A sociedade em rede em que vivemos necessita, na gestão política, da capacidade dos actores institucionais, os políticos, buscarem permanentemente inspiração no que se passa à sua volta e à volta dos protestos, pois será aí algures que as tendências que darão origem à solução se estarão a formar. Valermos-nos, na política, apenas dos conselhos oriundos dos nossos pares partidários, dos assessores, dos académicos, daqueles que partilham connosco os mesmos corredores (pertençam ou não às mesmas organizações políticas) não assegura nem a inovação nem a solução. Pelo menos não na sociedade em que hoje vivemos.

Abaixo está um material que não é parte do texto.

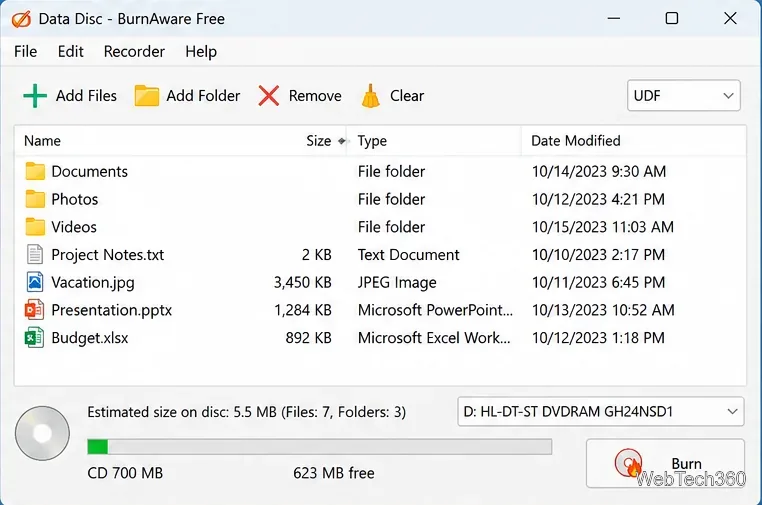Expand the D: HL-DT-ST DVDRAM drive dropdown
This screenshot has width=762, height=505.
pos(601,412)
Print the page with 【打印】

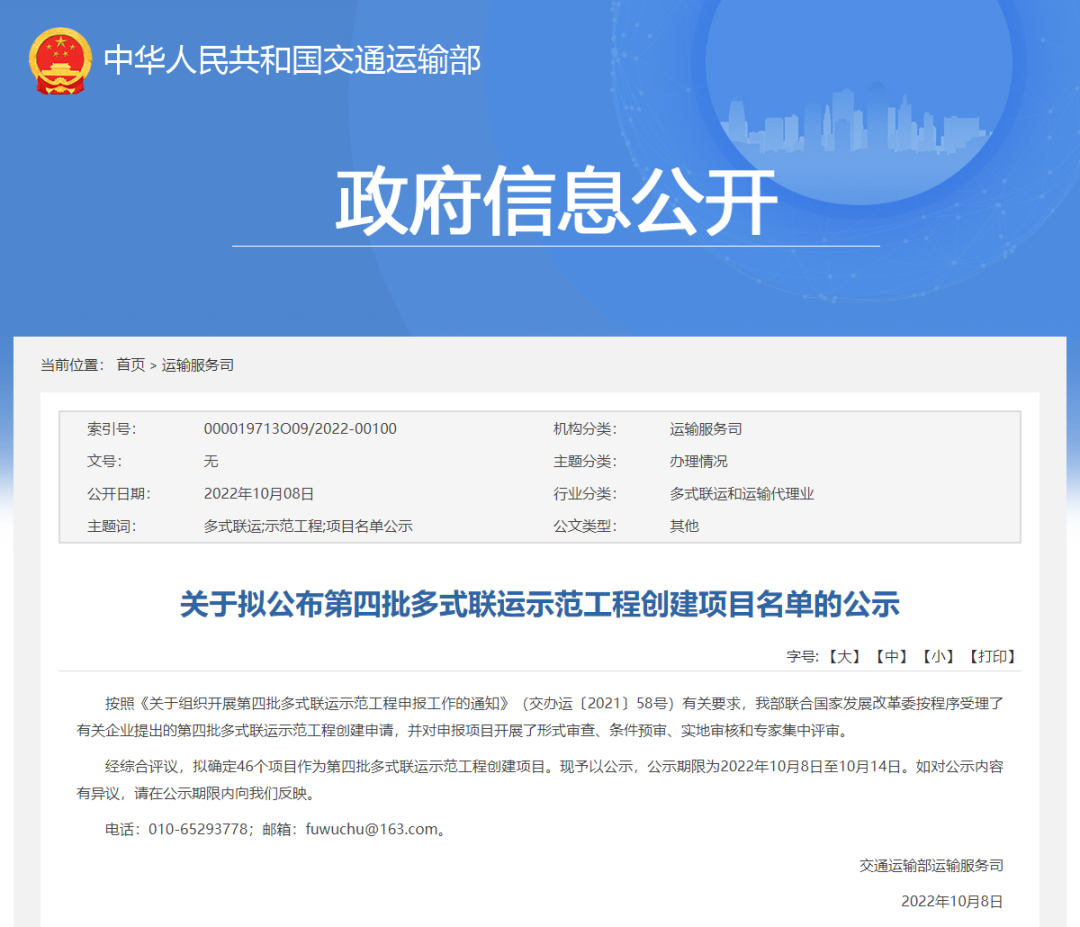point(992,656)
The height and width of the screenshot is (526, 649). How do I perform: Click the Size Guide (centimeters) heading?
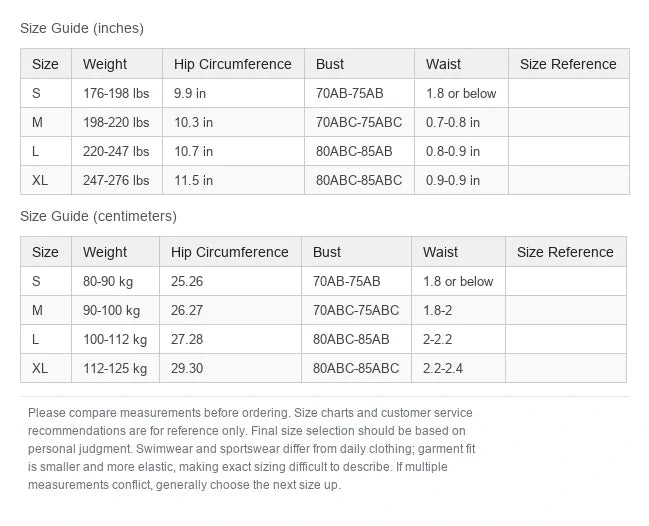(99, 216)
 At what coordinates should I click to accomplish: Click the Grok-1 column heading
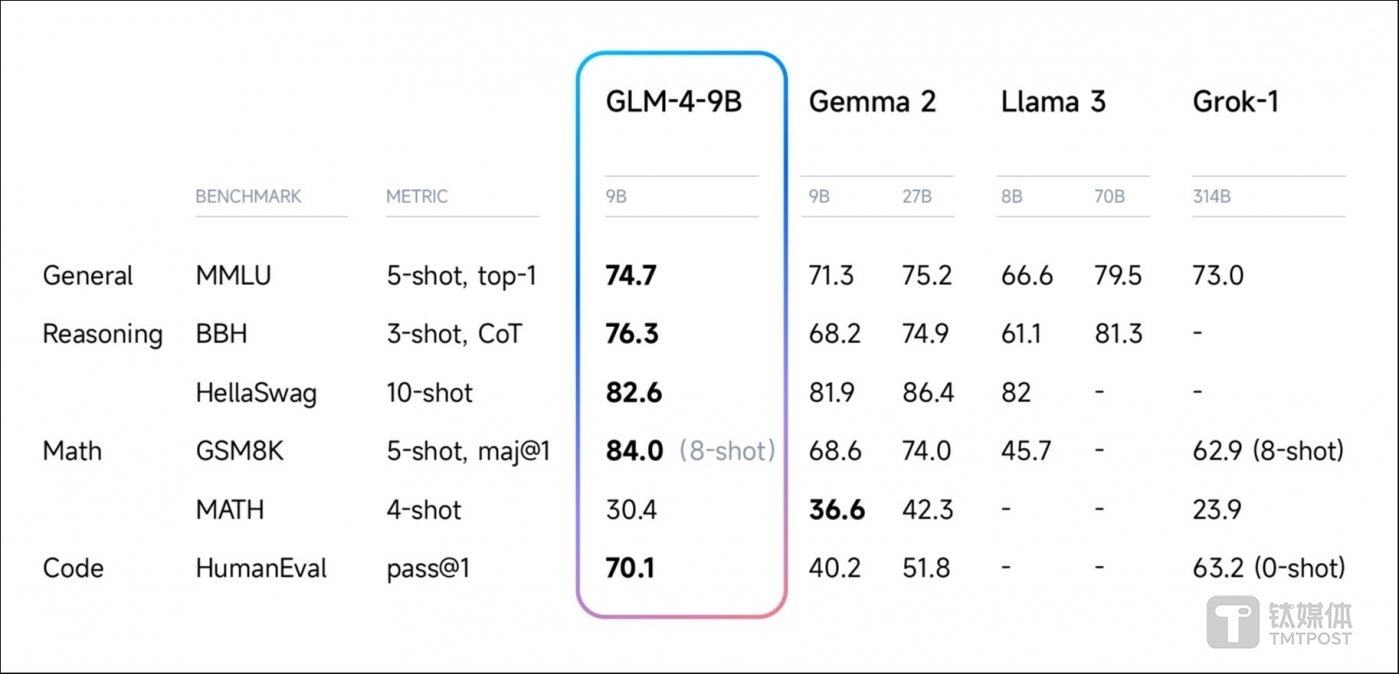click(x=1235, y=102)

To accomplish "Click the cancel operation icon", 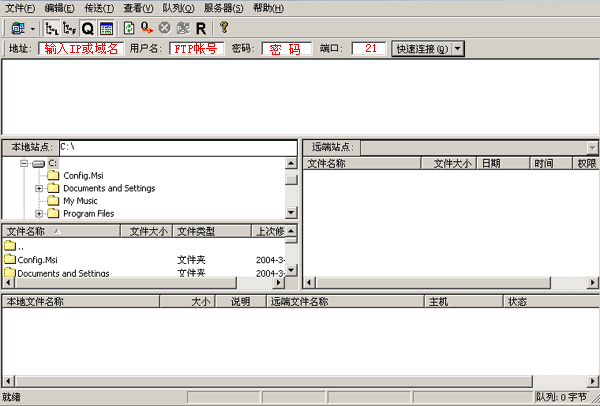I will click(164, 28).
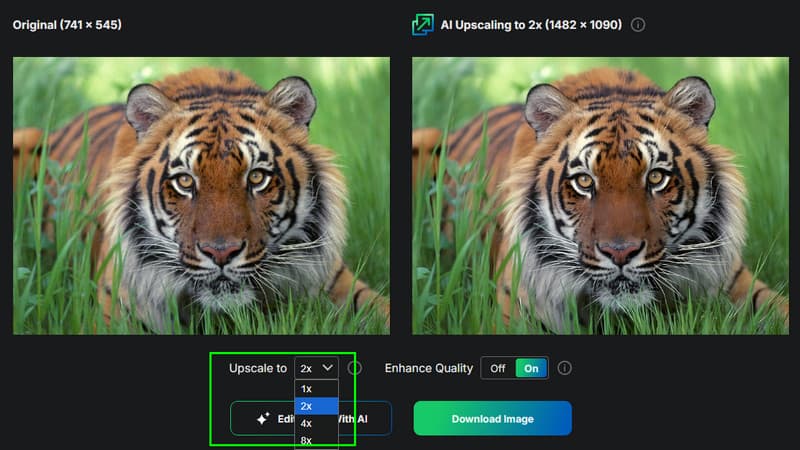The height and width of the screenshot is (450, 800).
Task: Click info icon beside Enhance Quality toggle
Action: click(x=565, y=368)
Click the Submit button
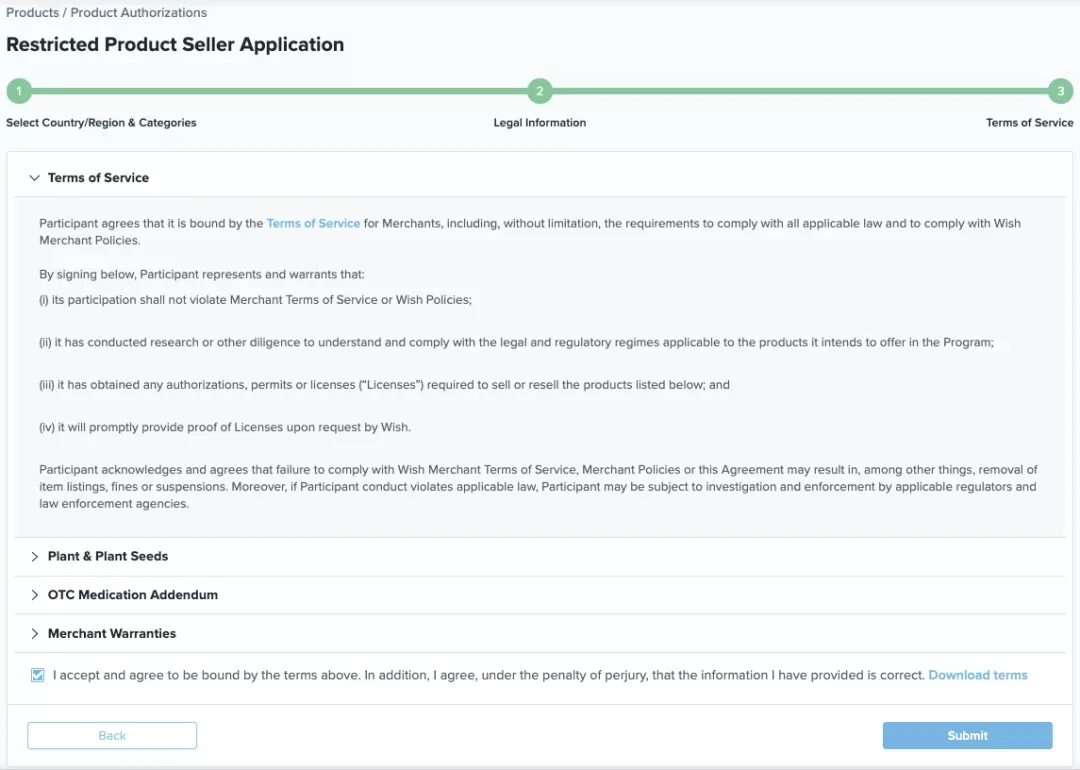Screen dimensions: 1080x770 (967, 736)

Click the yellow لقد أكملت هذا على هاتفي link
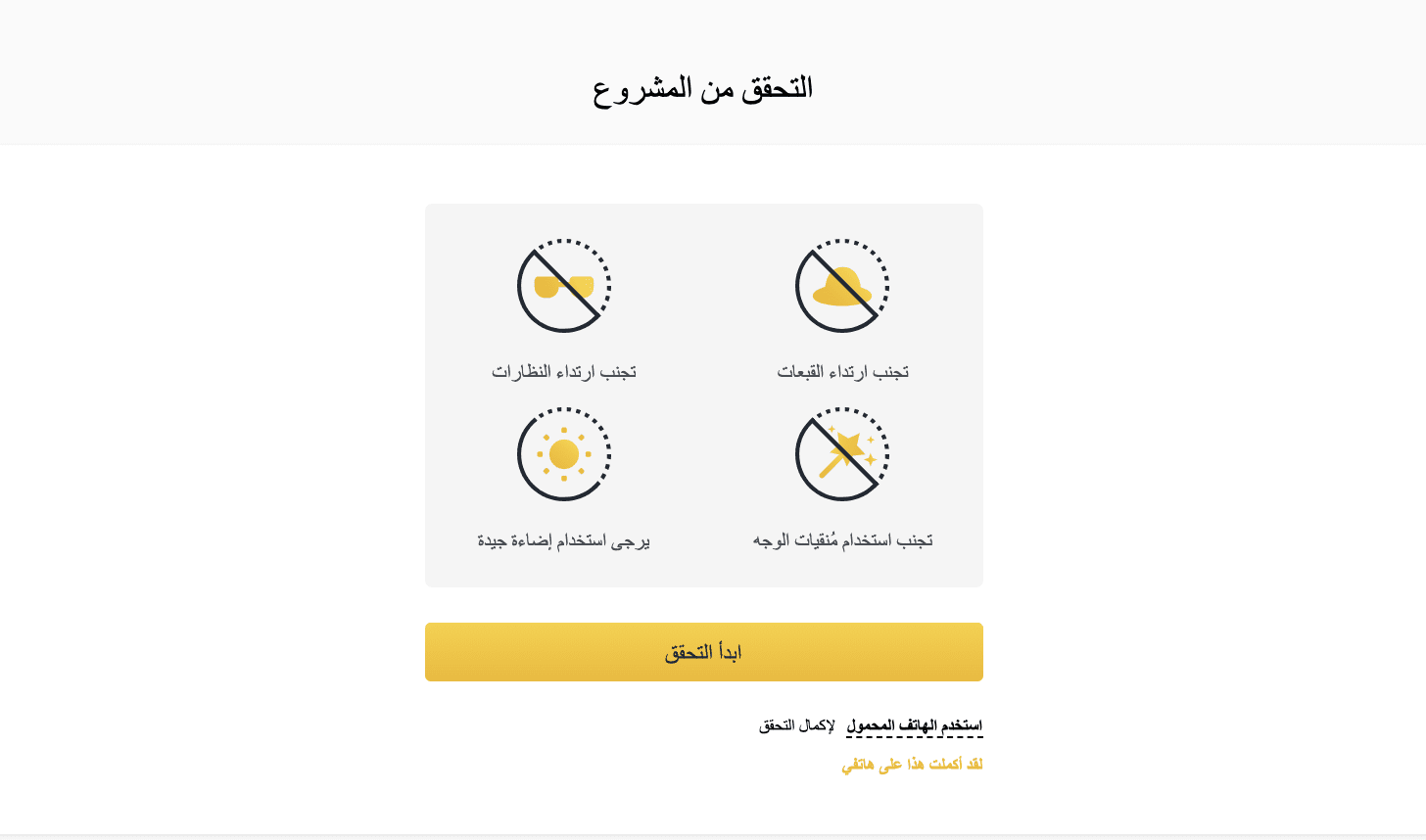[x=912, y=765]
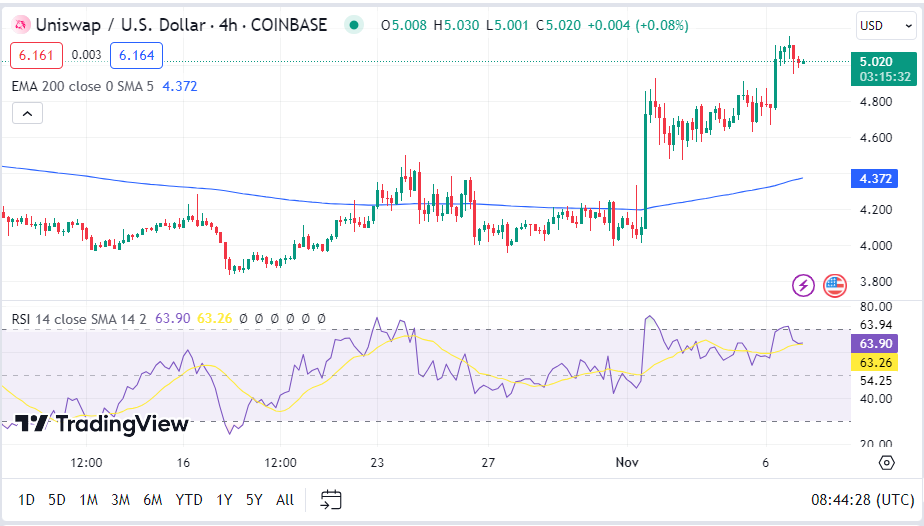Collapse the indicator legend with the chevron
The width and height of the screenshot is (924, 526).
pos(28,114)
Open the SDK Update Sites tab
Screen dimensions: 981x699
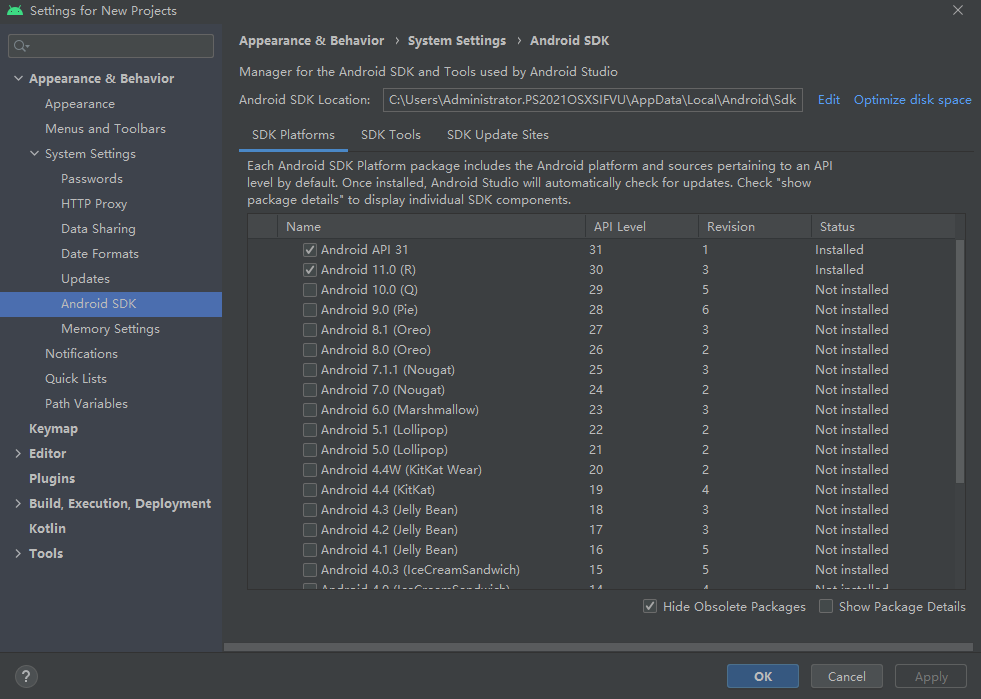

Sem protesto não há inovação política nas soluções e a nossa época, pela aceleração da economia e da comunicação, impõe a necessidade de permanentemente questionar as soluções, até porque, a capacidade de sucesso da solução depende da sua permanente adaptabilidade às condições em mudança. Daí, que hoje navegar na Internet seja preciso, mas se não existirem protestos não se criarão soluções, porque aqueles que elegemos nas eleições são poucos e não chegam para lidar com a complexidade dos problemas.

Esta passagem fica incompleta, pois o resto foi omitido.